--- Records for the exercise Enclosed Below ---
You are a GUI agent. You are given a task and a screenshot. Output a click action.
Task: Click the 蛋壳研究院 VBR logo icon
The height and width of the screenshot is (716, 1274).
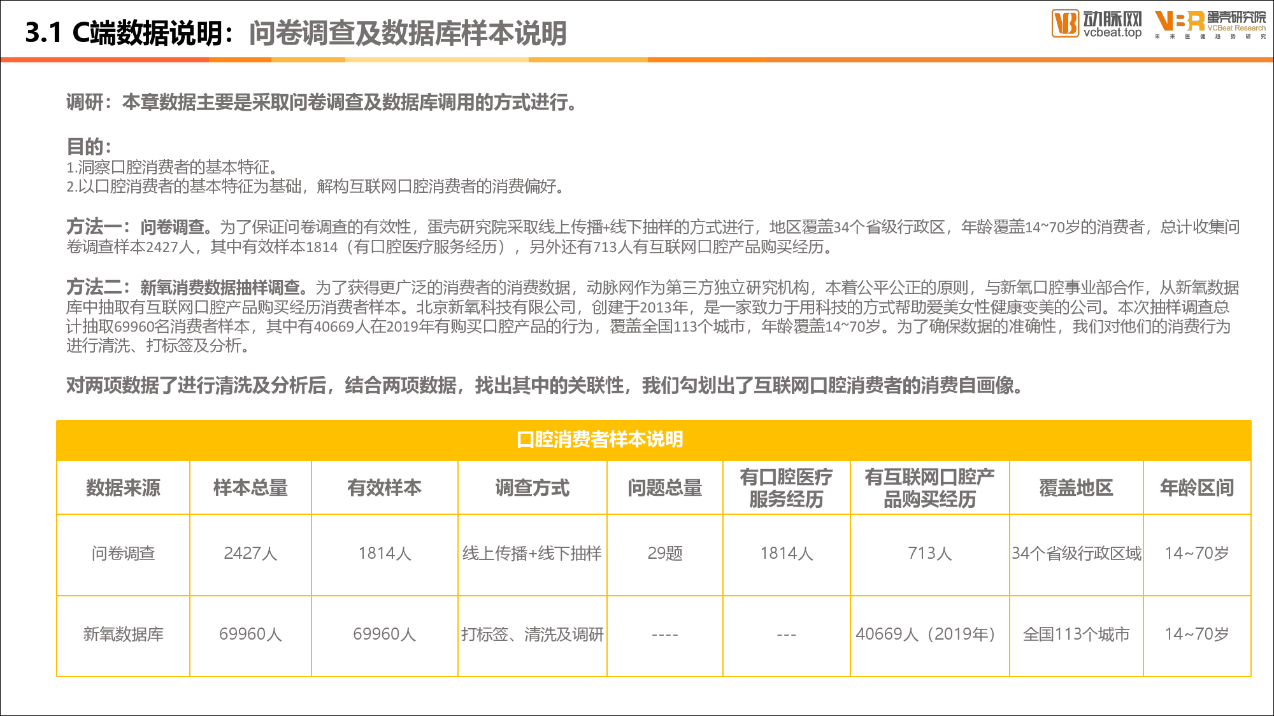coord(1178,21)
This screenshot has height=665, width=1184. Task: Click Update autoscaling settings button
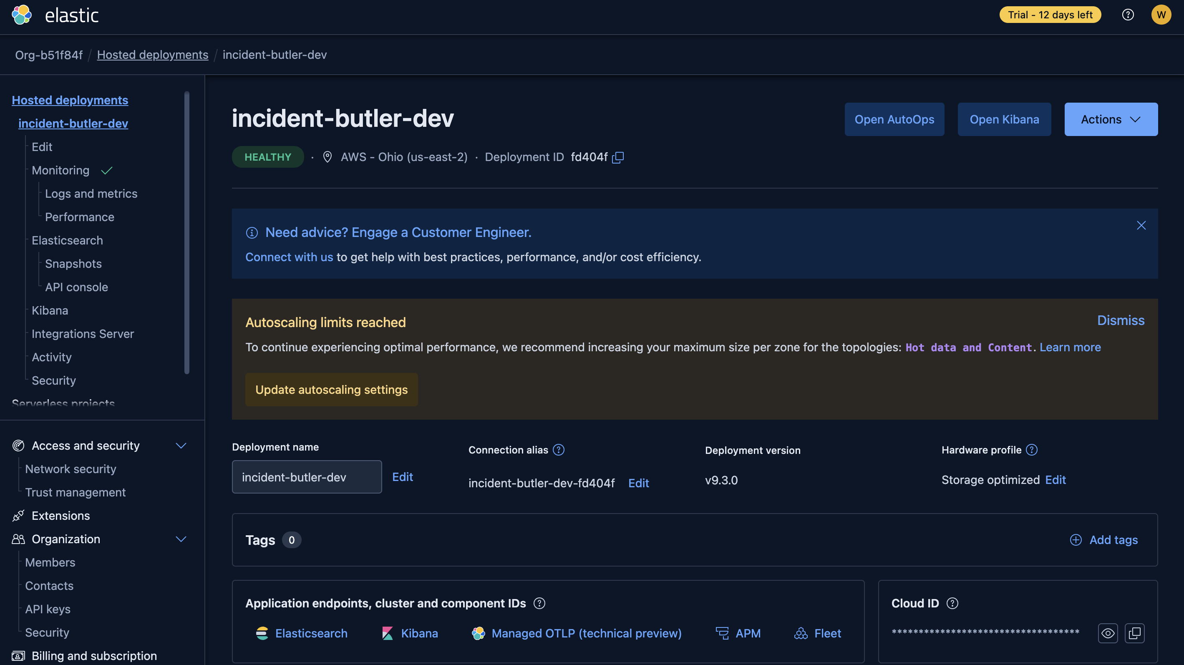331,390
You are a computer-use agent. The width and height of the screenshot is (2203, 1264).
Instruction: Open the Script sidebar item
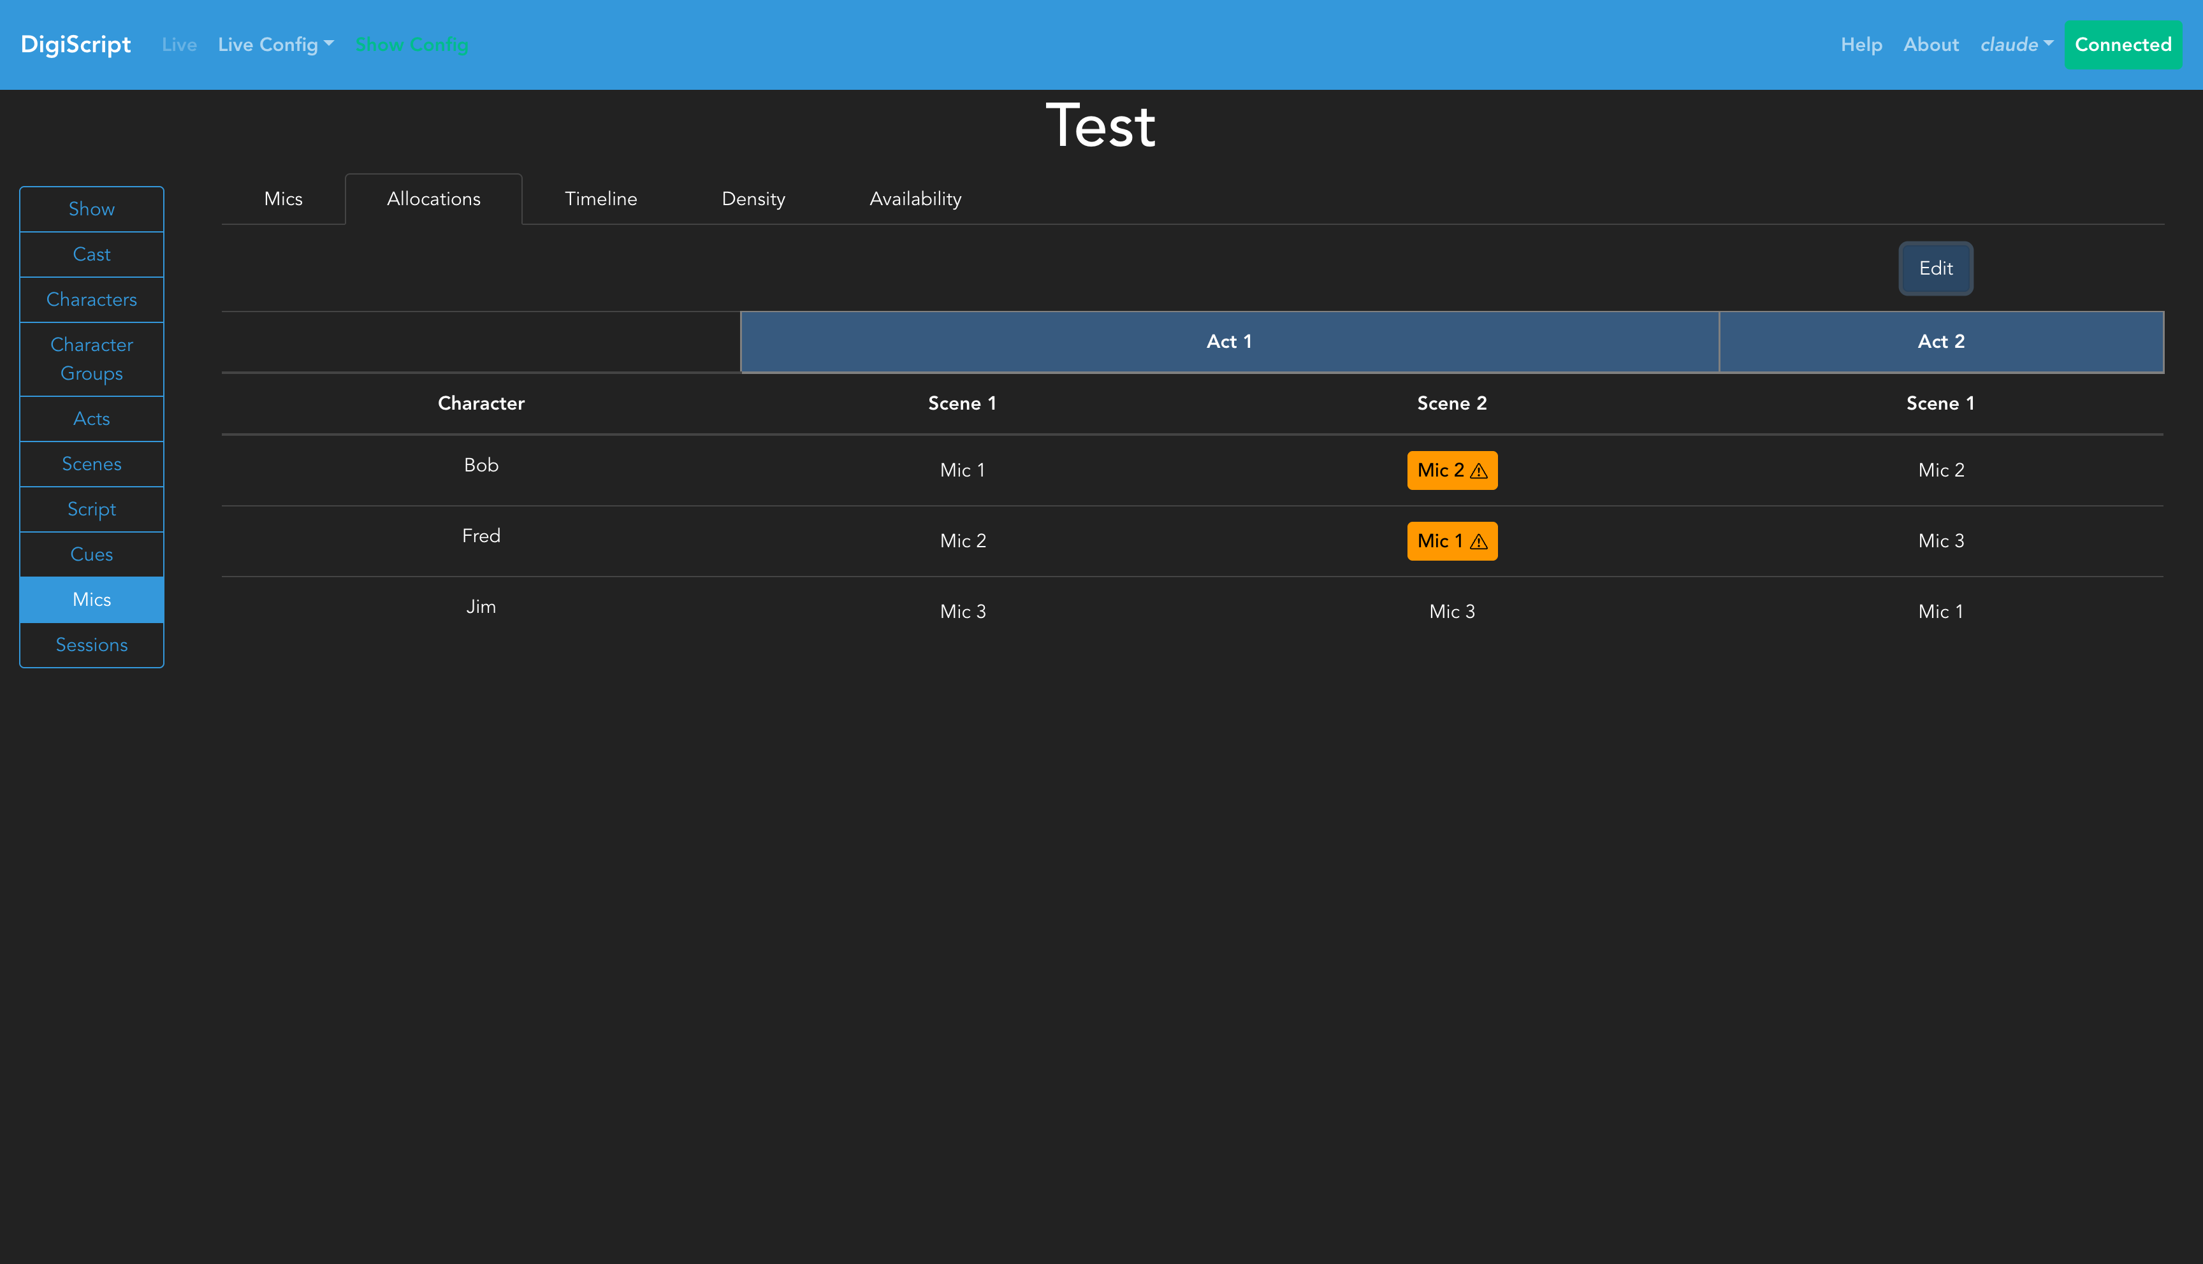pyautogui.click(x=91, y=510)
--- End of Enclosed Records for the exercise ---
#### Your instructions
When a line in the listing above holds the word "agent", copy it.

#### Task result
You are a GUI agent. You are given a task and a screenshot. Output a click action.
You are a computer-use agent. The width and height of the screenshot is (2203, 1264).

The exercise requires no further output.